The dealmaking practices of over 200 Canadian venture capital financings, and how they align with U.S. deal terms, were analysed in our inaugural industry study.
Get our deep dive on the most common deal terms in the Canadian startup ecosystem, how the pandemic affected financing negotiations, and what’s next for the industry in the latest commentary from Torys’ Emerging Companies and Venture Capital team.
The events of 2020 resulted in a series of knock-on effects for businesses and investors in Canada, and the venture capital and startup ecosystems were no exception. Unsurprisingly, investors gained a higher degree of leverage amid the uncertainty brought upon by the global pandemic. The implications of this included a short-term increase in investor-friendly terms during Q2 and Q3. Specifically, throughout Q2 and Q3, we saw a higher concentration of senior liquidation preferences, participation rights and cumulative dividends.
The pandemic aside, the results of our inaugural study show that companies and startups appear to be looking to best practices to inform their dealmaking processes: the preferred share terms negotiated by Canadian companies in 2020 were by and large consistent with the terms outlined in the model legal documents prepared by the Canadian Venture Capital and Private Equity Association, although there was less consistency in the form of documentation used.
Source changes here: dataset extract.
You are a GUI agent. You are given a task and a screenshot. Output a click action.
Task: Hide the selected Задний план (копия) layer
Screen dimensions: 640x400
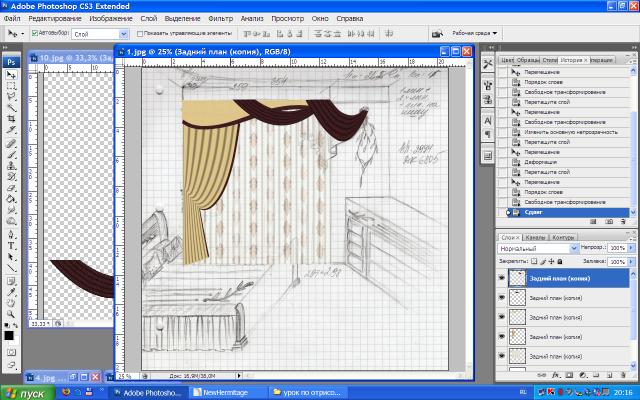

The results are also consistent with trends outlined in Torys’ PE Pulse 2021 sentiment survey of Canadian institutional investors, including a focus among investors on opportunities coming out of the technology sector, which was an attractive source for deals well before the pandemic. As remote business became the norm, many companies have looked to transform and advance their digital strategies, including through online commerce enhancements, video and electronic communications, and other sector-specific technological growth. These trends are working together to create a positive outlook for the technology startup ecosystem in Canada.
Longer term, we are still seeing the ongoing alignment among Canadian and U.S. deal terms as Canadian startups mature and attract more inbound foreign investment. In the current study, the key term where the Canadian financings deviated from comparable U.S. studies was the slightly higher prevalence of Canadian companies issuing preferred shares with redemption rights. As the U.S. remains the largest inbound source of foreign investment in Canada, trends in Silicon Valley continue to have a significant ripple effect on Canadian dealmaking. We expect this trend to continue with the increasing participation of U.S. investors in Canadian financing rounds.